The patient data were extracted from the electronic medical record system included demographics such as age and gender, as well as examination results within 3 days before liver biopsy, including routine blood count, coagulation function test, liver and kidney function, alpha fetoprotein, and viral serology test. These variables were collected for subsequent analysis as they are indicators of routine clinical testing, easy to obtain, relatively objective, and closely related to the severity of hepatitis B.

The APRI was calculated by the formula: [(AST/ULN)×100]/PLT18. The FIB-4 was calculated by the formula: (Age×AST)/(PLT×\(\:\sqrt{\text{A}\text{L}\text{T}\:}\))19. The GPR was calculated by the formula: (GGT/ULN)/(PLT×100)20.

Statistical analysis

All statistical analyses were carried out using IBM SPSS Statistics 25.0 (IBM Corporation, Armonk, NY) and R 4.3.2 (The R Foundation for Statistical Computing, Vienna, Austria). Continuous variables were expressed as median (interquartile range (IQR)). Differences between groups were compared using the nonparametric Mann-Whitney U test. Categorical variables were described by frequency, and differences between groups were compared using the χ2 test or Fisher’s exact test. Variables with statistically significant differences between two groups in univariate analysis were used to screen possible risk factors using multivariate logistic regression analysis with forward stepwise selection and the likelihood ratio test. Forward stepwise selection added variables incrementally to avoid overfitting, while the likelihood ratio test evaluated whether each addition significantly improved model fit. The training dataset was imported into R software to establish the diagnostic nomogram with the screened variables. The scores of different variables were summed to yield a total score for each patient, which could be converted into the predicted probability of significant liver fibrosis. The performance of the nomogram was assessed by the area under the ROC curve (AUC), sensitivity, specificity, NPV, and PPV in the training set and validation set. The optimal cut-off was derived using the Youden index.

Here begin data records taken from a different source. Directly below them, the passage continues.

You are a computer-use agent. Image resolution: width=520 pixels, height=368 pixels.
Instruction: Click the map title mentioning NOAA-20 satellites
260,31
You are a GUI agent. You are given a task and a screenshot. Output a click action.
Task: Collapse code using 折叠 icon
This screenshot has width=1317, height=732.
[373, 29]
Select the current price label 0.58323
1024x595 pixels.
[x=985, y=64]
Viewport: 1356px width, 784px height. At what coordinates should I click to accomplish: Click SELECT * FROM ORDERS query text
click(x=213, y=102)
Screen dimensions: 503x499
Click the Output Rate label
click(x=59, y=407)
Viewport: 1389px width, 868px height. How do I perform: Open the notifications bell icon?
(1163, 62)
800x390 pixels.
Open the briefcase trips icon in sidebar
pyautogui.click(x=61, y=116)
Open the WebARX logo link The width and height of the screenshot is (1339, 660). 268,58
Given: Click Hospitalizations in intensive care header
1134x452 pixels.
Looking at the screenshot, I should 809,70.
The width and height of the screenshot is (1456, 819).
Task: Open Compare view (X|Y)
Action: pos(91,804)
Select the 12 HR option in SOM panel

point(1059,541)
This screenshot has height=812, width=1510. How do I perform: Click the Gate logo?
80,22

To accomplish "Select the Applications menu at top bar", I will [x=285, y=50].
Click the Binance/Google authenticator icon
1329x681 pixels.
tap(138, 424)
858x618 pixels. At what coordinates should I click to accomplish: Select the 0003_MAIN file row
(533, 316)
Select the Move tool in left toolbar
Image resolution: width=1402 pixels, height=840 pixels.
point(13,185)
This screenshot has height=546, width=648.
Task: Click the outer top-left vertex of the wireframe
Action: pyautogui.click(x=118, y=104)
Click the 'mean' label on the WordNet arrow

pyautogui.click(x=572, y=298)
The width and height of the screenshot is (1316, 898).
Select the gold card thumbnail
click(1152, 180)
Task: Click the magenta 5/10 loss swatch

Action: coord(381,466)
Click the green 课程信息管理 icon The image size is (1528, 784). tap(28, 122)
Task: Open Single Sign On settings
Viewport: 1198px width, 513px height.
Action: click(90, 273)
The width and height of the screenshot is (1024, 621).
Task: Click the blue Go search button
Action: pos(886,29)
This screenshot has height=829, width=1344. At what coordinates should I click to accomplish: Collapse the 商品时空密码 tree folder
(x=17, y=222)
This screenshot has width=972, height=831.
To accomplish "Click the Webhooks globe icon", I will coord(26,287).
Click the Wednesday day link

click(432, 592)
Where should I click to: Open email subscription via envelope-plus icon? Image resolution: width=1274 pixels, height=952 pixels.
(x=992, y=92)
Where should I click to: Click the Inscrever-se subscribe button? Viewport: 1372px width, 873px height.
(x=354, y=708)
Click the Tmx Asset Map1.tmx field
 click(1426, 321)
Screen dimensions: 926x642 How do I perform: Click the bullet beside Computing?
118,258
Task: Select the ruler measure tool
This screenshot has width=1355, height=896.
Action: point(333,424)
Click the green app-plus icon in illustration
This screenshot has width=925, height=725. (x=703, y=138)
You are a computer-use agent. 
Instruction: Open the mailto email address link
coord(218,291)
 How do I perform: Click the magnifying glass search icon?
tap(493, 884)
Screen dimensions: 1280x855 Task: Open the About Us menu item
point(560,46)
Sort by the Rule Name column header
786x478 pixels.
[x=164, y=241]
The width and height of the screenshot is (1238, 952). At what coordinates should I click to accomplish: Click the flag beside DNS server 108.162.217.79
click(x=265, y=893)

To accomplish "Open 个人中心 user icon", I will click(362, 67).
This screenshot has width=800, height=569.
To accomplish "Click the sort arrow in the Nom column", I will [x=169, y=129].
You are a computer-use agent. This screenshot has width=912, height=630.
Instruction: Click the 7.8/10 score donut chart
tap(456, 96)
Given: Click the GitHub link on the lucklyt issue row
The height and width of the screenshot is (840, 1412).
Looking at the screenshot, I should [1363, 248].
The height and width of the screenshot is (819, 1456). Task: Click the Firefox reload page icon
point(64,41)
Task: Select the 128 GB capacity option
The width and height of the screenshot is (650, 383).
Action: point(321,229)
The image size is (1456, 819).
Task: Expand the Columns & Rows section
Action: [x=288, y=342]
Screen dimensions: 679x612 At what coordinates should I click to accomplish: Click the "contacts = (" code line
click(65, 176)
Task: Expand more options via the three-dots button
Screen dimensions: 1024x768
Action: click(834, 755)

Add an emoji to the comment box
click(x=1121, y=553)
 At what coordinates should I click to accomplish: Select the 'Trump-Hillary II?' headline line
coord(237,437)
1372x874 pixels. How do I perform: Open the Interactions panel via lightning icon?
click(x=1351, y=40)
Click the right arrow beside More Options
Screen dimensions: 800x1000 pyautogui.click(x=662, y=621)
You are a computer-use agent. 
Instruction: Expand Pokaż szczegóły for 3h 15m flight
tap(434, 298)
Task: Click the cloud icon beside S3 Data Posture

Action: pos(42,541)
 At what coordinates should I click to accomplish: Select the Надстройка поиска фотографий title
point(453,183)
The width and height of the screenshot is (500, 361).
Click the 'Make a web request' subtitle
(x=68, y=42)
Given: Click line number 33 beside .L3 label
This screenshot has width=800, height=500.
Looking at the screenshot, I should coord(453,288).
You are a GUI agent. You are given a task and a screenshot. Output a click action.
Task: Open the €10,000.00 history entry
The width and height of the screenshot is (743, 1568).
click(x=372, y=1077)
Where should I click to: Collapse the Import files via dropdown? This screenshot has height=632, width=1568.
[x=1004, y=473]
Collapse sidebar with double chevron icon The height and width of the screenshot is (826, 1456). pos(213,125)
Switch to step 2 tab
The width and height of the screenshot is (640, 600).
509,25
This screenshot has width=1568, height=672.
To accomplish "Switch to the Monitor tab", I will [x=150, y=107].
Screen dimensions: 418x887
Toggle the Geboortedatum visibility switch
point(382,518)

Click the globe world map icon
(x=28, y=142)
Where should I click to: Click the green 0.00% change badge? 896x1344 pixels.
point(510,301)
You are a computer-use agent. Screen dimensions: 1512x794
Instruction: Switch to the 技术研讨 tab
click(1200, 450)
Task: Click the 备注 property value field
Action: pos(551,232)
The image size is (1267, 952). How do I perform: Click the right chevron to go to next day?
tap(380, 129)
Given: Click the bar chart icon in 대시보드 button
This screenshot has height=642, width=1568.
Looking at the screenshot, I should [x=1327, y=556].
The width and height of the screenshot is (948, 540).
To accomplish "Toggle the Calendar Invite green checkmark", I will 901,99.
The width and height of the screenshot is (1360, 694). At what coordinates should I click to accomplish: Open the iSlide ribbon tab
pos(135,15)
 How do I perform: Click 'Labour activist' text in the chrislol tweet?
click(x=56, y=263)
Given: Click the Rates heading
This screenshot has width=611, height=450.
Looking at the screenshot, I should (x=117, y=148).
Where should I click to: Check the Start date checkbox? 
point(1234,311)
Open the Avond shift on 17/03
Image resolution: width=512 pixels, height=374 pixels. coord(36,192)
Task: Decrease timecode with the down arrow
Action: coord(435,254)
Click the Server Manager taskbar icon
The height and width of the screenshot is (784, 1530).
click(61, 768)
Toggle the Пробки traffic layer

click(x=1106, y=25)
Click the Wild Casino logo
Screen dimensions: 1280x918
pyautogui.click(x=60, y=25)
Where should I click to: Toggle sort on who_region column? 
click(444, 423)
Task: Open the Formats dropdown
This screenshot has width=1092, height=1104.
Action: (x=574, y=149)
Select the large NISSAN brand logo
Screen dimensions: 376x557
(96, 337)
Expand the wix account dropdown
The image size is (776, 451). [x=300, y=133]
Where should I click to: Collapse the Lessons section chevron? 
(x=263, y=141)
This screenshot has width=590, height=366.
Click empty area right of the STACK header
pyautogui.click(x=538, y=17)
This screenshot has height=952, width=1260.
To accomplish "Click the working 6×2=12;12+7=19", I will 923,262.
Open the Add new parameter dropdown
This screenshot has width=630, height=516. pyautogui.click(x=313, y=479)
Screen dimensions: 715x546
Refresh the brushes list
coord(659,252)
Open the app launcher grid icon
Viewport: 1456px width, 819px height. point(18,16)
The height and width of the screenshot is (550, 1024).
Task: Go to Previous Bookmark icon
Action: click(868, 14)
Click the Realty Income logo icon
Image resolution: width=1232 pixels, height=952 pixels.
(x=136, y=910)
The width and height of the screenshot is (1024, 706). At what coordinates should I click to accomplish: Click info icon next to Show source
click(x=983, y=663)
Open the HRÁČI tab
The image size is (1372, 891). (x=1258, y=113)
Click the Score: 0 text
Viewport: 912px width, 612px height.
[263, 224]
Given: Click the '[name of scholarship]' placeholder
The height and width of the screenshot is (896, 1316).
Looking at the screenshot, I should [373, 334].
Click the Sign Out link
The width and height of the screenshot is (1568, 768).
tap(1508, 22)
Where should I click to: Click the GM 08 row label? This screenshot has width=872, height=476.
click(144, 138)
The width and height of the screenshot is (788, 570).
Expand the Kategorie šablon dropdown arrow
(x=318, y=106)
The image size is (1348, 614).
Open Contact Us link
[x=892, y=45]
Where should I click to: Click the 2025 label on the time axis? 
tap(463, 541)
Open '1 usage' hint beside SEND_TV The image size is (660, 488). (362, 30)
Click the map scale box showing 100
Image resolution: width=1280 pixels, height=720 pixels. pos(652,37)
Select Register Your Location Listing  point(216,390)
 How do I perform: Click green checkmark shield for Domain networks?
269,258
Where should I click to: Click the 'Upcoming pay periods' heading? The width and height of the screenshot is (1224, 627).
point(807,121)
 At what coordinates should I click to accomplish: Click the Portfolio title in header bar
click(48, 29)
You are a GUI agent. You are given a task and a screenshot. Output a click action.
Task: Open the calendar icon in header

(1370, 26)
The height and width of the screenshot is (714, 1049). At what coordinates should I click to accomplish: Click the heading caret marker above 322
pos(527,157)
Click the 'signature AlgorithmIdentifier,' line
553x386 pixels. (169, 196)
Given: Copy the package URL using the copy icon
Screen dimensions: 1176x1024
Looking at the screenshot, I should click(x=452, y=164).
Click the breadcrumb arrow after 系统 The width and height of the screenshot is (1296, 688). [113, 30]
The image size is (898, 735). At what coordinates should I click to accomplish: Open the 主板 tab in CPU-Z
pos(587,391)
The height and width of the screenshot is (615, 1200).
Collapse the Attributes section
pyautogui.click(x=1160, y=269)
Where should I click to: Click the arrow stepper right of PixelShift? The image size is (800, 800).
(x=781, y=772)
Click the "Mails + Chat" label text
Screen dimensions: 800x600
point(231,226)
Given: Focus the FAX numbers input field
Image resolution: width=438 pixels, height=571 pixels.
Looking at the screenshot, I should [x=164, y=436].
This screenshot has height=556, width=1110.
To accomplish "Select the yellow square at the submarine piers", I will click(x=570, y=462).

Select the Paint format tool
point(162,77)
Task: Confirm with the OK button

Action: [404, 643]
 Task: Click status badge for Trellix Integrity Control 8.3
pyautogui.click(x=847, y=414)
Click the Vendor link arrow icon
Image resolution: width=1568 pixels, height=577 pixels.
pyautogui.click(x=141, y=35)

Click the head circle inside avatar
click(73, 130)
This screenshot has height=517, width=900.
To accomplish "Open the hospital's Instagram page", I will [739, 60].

Additionally, in this study, we selected several machine learning algorithms to predict significant liver fibrosis and analyze the importance of factors, each chosen for its distinct strengths in healthcare-related applications. Random Forest (RF) is a robust ensemble learning method that combines multiple decision trees to improve classification accuracy. It excels in handling high-dimensional data and is resilient to outliers and noise, making it particularly suitable for complex clinical datasets. Logistic Regression (LR), a widely used linear model for binary classification, is advantageous for its simplicity, rapid training speed, and interpretability, allowing clinicians to understand feature contributions to predictions. This makes LR especially suitable for clinical contexts where model transparency is crucial. eXtreme Gradient Boosting (XGBoost) is a powerful gradient-boosting algorithm known for its high accuracy in classification tasks. It is capable of handling missing values and noisy data effectively, which is valuable when working with large, complex datasets that are common in healthcare research. Adaptive Boosting (AdaBoost) is effective in generating strong classifiers by assigning greater weight to misclassified samples in successive iterations. It performs particularly well on imbalanced datasets, which are often encountered in medical diagnoses where certain conditions may be rare. Support Vector Machine (SVM) is highly suitable for high-dimensional data and performs well with small sample sizes. Its use of kernel functions allows it to model non-linear relationships, a valuable feature when attempting to capture complex patterns within clinical data. Light Gradient Boosting Machine (LightGBM), a gradient-boosting framework optimized for speed and efficiency, is well-suited for large-scale datasets with numerous features. LightGBM is highly efficient, with fast training times and strong predictive performance, making it suitable for clinical datasets with diverse features.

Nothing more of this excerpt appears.